Canto: Wow, who’s side are you on? Whether bonobos’ ancestors were patriarchal or not is beside the point to me. The point is, they’re matriarchal now, who cares when it started. And they’re happy, and successful. And we humans want to be happy, or happier, and more successful. So we might learn from bonobos about being less aggressive, less cruel, less exploitative, less competitive, and more caring, more playful, more communal, more uninhibited…
Jacinta: Okay, okay, I get it. But I’m wondering about that aggression, or at least that competitiveness. Hasn’t it been to our advantage as a species? The space race, the battles between competing scientific theories, between political ideologies and the like, haven’t they sharpened the collective human mind? Aren’t bonobos a bit intellectually lazy? I’ve read somewhere that chimps are more consistent toolmakers than bonobos. Or would you rather we lived in some timeless hippy-bonobo nirvana?
Canto: Okay, let’s look at the evidence, or what we have of it. Michael Tomasello et al published a research study in the journal PloS One in 2010, entitled ‘Differences in the Cognitive Skills of Bonobos and Chimpanzees’. Here’s the whole abstract from it:
While bonobos and chimpanzees are both genetically and behaviorally very similar, they also differ in significant ways. Bonobos are more cautious and socially tolerant while chimpanzees are more dependent on extractive foraging, which requires tools. The similarities suggest the two species should be cognitively similar while the behavioral differences predict where the two species should differ cognitively. We compared both species on a wide range of cognitive problems testing their understanding of the physical and social world. Bonobos were more skilled at solving tasks related to theory of mind or an understanding of social causality, while chimpanzees were more skilled at tasks requiring the use of tools and an understanding of physical causality. These species differences support the role of ecological and socio-ecological pressures in shaping cognitive skills over relatively short periods of evolutionary time.
Jacinta: Yeah, that is a bit abstract. WTF is the difference between social causality and physical causality?
Canto: Well, it hints of course as to why chimps might be less interested in tool-making, and more interested in how to effectively share in the relative abundance of their habitat – a habitat they had full control of, I suspect, before a species called H sapiens started fucking it up. Says little about intelligence, however defined. Interestingly, the study involved far more chimps (106) than bonobos (34), and fewer female bonobos (13) than males – a bit disappointing, given that female bonobos have become dominant for some reason, but clearly not because of physical strength!

> Dataset extract
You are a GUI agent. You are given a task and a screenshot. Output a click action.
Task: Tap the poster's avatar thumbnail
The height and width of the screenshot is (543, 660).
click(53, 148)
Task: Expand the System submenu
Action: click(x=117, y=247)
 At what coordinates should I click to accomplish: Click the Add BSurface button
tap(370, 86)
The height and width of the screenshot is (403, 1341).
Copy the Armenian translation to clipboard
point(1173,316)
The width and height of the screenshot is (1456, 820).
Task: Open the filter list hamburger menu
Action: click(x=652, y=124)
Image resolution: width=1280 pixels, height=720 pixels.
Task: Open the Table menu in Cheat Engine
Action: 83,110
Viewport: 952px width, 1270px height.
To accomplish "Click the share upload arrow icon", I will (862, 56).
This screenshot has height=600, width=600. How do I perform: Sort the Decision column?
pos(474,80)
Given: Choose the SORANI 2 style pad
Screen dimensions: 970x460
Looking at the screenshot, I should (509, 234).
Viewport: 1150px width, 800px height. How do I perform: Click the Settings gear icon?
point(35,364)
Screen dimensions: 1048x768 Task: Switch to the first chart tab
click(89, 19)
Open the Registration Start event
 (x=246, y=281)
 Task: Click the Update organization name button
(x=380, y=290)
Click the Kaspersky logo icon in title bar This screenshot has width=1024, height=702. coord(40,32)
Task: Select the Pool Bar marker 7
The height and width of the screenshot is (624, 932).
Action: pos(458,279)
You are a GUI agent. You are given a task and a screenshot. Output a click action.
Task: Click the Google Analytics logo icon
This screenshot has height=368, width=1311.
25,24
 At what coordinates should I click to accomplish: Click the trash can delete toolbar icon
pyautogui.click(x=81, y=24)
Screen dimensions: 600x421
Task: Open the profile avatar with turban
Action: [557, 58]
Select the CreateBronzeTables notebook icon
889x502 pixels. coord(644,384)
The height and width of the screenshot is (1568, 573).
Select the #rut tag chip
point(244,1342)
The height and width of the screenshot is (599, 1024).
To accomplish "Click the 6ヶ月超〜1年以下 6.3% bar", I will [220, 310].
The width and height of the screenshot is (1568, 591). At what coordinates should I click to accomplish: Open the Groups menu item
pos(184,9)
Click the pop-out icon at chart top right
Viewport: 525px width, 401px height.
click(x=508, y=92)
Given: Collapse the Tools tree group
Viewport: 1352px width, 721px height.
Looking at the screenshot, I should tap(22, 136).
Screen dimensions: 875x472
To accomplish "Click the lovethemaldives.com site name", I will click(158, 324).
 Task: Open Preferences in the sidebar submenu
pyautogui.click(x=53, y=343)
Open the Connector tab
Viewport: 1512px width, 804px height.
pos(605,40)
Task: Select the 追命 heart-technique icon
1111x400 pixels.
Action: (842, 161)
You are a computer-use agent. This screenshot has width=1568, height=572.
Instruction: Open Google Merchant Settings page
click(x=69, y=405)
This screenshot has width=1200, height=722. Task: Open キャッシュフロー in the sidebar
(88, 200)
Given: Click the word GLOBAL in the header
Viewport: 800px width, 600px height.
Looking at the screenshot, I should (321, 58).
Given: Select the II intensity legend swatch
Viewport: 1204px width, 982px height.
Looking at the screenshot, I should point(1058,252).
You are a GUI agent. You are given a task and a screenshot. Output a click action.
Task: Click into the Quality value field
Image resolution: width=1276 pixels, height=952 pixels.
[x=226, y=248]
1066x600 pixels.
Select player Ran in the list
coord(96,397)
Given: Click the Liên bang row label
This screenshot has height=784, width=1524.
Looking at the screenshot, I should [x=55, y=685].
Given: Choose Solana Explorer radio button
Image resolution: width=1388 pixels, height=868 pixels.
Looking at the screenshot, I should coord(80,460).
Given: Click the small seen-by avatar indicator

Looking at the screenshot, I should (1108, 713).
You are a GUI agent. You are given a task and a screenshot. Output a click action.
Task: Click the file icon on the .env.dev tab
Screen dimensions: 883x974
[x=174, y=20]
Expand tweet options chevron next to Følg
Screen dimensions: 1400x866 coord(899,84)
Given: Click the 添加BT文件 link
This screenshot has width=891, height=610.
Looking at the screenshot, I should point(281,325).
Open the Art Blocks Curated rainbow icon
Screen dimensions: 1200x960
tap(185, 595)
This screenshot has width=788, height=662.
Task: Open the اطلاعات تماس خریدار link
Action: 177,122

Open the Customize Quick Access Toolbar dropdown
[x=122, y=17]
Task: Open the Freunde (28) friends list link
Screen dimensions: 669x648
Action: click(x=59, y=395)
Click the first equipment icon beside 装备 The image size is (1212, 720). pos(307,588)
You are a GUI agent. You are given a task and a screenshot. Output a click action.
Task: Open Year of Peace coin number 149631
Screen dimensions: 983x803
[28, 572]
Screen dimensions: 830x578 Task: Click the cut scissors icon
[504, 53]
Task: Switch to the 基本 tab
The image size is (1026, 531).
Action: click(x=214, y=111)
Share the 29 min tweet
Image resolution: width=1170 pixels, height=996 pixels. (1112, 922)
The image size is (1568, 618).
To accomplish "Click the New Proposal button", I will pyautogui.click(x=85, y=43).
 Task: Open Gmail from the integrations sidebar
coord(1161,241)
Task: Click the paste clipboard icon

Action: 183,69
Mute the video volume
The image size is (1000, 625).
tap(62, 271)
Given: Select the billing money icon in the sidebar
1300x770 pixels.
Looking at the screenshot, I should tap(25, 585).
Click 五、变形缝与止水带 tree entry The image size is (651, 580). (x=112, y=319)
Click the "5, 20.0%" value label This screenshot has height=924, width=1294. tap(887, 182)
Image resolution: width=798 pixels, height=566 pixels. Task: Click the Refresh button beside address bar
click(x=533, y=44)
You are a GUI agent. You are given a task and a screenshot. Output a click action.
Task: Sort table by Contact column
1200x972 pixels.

> Exercises
1. In the bonobo conversation, copy the passage from "Jacinta: Yeah, that" up to and including "of physical strength!" word for word.
2. Answer these questions from the bonobo conversation:
(a) In which journal and in what year was the Tomasello study published?
(b) How many chimps and how many bonobos did the study involve?
(c) What has Jacinta read about chimps compared with bonobos?

> Outputs in order
1.
Jacinta: Yeah, that is a bit abstract. WTF is the difference between social causality and physical causality?
Canto: Well, it hints of course as to why chimps might be less interested in tool-making, and more interested in how to effectively share in the relative abundance of their habitat – a habitat they had full control of, I suspect, before a species called H sapiens started fucking it up. Says little about intelligence, however defined. Interestingly, the study involved far more chimps (106) than bonobos (34), and fewer female bonobos (13) than males – a bit disappointing, given that female bonobos have become dominant for some reason, but clearly not because of physical strength!

2.
(a) PloS One, 2010.
(b) 106 chimps and 34 bonobos.
(c) That chimps are more consistent toolmakers than bonobos.